BEGIN

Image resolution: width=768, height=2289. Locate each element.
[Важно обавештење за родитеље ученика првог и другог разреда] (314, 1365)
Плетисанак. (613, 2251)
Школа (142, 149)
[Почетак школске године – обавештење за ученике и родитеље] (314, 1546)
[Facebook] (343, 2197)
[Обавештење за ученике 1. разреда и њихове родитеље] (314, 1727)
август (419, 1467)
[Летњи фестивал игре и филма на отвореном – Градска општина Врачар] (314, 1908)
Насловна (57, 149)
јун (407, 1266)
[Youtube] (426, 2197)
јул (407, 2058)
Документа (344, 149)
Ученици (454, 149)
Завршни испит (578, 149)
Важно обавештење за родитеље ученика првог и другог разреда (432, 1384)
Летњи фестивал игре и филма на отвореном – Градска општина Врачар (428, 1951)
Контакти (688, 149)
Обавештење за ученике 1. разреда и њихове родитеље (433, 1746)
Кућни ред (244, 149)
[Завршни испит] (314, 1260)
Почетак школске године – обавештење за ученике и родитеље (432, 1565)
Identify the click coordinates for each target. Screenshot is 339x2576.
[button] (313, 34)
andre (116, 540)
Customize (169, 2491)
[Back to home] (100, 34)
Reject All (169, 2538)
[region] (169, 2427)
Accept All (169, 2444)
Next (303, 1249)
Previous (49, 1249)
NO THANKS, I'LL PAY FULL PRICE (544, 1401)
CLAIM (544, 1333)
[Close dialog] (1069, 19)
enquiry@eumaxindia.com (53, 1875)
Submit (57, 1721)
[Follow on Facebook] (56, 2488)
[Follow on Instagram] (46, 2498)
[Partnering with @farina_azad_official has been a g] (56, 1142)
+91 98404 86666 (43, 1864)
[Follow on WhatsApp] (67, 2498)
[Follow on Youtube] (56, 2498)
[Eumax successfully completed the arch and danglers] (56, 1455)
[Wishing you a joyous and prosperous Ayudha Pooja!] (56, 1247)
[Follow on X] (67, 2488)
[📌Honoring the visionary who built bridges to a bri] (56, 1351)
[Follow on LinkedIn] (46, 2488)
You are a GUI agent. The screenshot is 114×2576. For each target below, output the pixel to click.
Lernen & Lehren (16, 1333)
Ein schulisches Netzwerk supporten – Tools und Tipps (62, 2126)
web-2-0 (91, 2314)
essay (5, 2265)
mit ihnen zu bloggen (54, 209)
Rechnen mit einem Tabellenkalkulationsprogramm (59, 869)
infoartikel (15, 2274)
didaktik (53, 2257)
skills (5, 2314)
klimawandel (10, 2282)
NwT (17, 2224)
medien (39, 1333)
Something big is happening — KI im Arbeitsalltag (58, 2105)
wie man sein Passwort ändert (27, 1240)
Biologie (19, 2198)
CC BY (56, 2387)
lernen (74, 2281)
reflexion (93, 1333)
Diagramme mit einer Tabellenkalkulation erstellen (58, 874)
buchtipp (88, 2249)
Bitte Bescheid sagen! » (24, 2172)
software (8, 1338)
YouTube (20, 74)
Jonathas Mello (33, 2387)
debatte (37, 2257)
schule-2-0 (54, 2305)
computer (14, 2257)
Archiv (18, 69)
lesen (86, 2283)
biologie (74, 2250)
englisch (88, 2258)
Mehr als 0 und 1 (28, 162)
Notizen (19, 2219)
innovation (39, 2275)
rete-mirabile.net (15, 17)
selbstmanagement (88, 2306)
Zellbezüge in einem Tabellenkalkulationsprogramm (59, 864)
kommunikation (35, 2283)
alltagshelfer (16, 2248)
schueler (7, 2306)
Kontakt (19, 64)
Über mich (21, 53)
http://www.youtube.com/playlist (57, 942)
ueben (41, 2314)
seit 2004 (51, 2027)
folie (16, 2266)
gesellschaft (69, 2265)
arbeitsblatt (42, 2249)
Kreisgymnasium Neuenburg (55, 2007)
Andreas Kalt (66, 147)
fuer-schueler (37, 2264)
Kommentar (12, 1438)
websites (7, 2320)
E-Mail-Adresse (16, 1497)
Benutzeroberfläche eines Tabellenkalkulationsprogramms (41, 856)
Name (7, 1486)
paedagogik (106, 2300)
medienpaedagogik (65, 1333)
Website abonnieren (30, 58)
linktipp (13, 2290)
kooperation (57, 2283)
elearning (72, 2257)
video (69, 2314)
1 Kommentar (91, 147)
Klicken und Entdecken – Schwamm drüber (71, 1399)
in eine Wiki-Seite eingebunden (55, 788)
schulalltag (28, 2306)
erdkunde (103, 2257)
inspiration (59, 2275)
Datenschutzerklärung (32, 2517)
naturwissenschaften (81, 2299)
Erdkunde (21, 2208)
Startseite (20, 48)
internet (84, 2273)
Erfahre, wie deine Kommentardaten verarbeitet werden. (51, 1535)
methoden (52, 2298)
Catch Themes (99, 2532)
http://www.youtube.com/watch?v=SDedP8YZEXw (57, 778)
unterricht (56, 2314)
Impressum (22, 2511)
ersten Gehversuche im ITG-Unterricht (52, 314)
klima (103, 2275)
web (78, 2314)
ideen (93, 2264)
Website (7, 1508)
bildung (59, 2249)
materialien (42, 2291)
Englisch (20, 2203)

END

## What you have to do
Copy out the whole listing, exactly as written.

## Response area
Image resolution: width=768, height=2289. Locate each element.
[Важно обавештење за родитеље ученика првог и другог разреда] (314, 1365)
Плетисанак. (613, 2251)
Школа (142, 149)
[Почетак школске године – обавештење за ученике и родитеље] (314, 1546)
[Facebook] (343, 2197)
[Обавештење за ученике 1. разреда и њихове родитеље] (314, 1727)
август (419, 1467)
[Летњи фестивал игре и филма на отвореном – Градска општина Врачар] (314, 1908)
Насловна (57, 149)
јун (407, 1266)
[Youtube] (426, 2197)
јул (407, 2058)
Документа (344, 149)
Ученици (454, 149)
Завршни испит (578, 149)
Важно обавештење за родитеље ученика првог и другог разреда (432, 1384)
Летњи фестивал игре и филма на отвореном – Градска општина Врачар (428, 1951)
Контакти (688, 149)
Обавештење за ученике 1. разреда и њихове родитеље (433, 1746)
Кућни ред (244, 149)
[Завршни испит] (314, 1260)
Почетак школске године – обавештење за ученике и родитеље (432, 1565)
Identify the click coordinates for each target. Screenshot is 339x2576.
[button] (313, 34)
andre (116, 540)
Customize (169, 2491)
[Back to home] (100, 34)
Reject All (169, 2538)
[region] (169, 2427)
Accept All (169, 2444)
Next (303, 1249)
Previous (49, 1249)
NO THANKS, I'LL PAY FULL PRICE (544, 1401)
CLAIM (544, 1333)
[Close dialog] (1069, 19)
enquiry@eumaxindia.com (53, 1875)
Submit (57, 1721)
[Follow on Facebook] (56, 2488)
[Follow on Instagram] (46, 2498)
[Partnering with @farina_azad_official has been a g] (56, 1142)
+91 98404 86666 (43, 1864)
[Follow on WhatsApp] (67, 2498)
[Follow on Youtube] (56, 2498)
[Eumax successfully completed the arch and danglers] (56, 1455)
[Wishing you a joyous and prosperous Ayudha Pooja!] (56, 1247)
[Follow on X] (67, 2488)
[📌Honoring the visionary who built bridges to a bri] (56, 1351)
[Follow on LinkedIn] (46, 2488)
You are a GUI agent. The screenshot is 114×2576. For each target below, output the pixel to click.
Lernen & Lehren (16, 1333)
Ein schulisches Netzwerk supporten – Tools und Tipps (62, 2126)
web-2-0 (91, 2314)
essay (5, 2265)
mit ihnen zu bloggen (54, 209)
Rechnen mit einem Tabellenkalkulationsprogramm (59, 869)
infoartikel (15, 2274)
didaktik (53, 2257)
skills (5, 2314)
klimawandel (10, 2282)
NwT (17, 2224)
medien (39, 1333)
Something big is happening — KI im Arbeitsalltag (58, 2105)
wie man sein Passwort ändert (27, 1240)
Biologie (19, 2198)
CC BY (56, 2387)
lernen (74, 2281)
reflexion (93, 1333)
Diagramme mit einer Tabellenkalkulation erstellen (58, 874)
buchtipp (88, 2249)
Bitte Bescheid sagen! » (24, 2172)
software (8, 1338)
YouTube (20, 74)
Jonathas Mello (33, 2387)
debatte (37, 2257)
schule-2-0 (54, 2305)
computer (14, 2257)
Archiv (18, 69)
lesen (86, 2283)
biologie (74, 2250)
englisch (88, 2258)
Mehr als 0 und 1 (28, 162)
Notizen (19, 2219)
innovation (39, 2275)
rete-mirabile.net (15, 17)
selbstmanagement (88, 2306)
Zellbezüge in einem Tabellenkalkulationsprogramm (59, 864)
kommunikation (35, 2283)
alltagshelfer (16, 2248)
schueler (7, 2306)
Kontakt (19, 64)
Über mich (21, 53)
http://www.youtube.com/playlist (57, 942)
ueben (41, 2314)
seit 2004 (51, 2027)
folie (16, 2266)
gesellschaft (69, 2265)
arbeitsblatt (42, 2249)
Kreisgymnasium Neuenburg (55, 2007)
Andreas Kalt (66, 147)
fuer-schueler (37, 2264)
Kommentar (12, 1438)
websites (7, 2320)
E-Mail-Adresse (16, 1497)
Benutzeroberfläche eines Tabellenkalkulationsprogramms (41, 856)
Name (7, 1486)
paedagogik (106, 2300)
medienpaedagogik (65, 1333)
Website abonnieren (30, 58)
linktipp (13, 2290)
kooperation (57, 2283)
elearning (72, 2257)
video (69, 2314)
1 Kommentar (91, 147)
Klicken und Entdecken – Schwamm drüber (71, 1399)
in eine Wiki-Seite eingebunden (55, 788)
schulalltag (28, 2306)
erdkunde (103, 2257)
inspiration (59, 2275)
Datenschutzerklärung (32, 2517)
naturwissenschaften (81, 2299)
Erdkunde (21, 2208)
Startseite (20, 48)
internet (84, 2273)
Erfahre, wie deine Kommentardaten verarbeitet werden. (51, 1535)
methoden (52, 2298)
Catch Themes (99, 2532)
http://www.youtube.com/watch?v=SDedP8YZEXw (57, 778)
unterricht (56, 2314)
Impressum (22, 2511)
ersten Gehversuche im ITG-Unterricht (52, 314)
klima (103, 2275)
web (78, 2314)
ideen (93, 2264)
Website (7, 1508)
bildung (59, 2249)
materialien (42, 2291)
Englisch (20, 2203)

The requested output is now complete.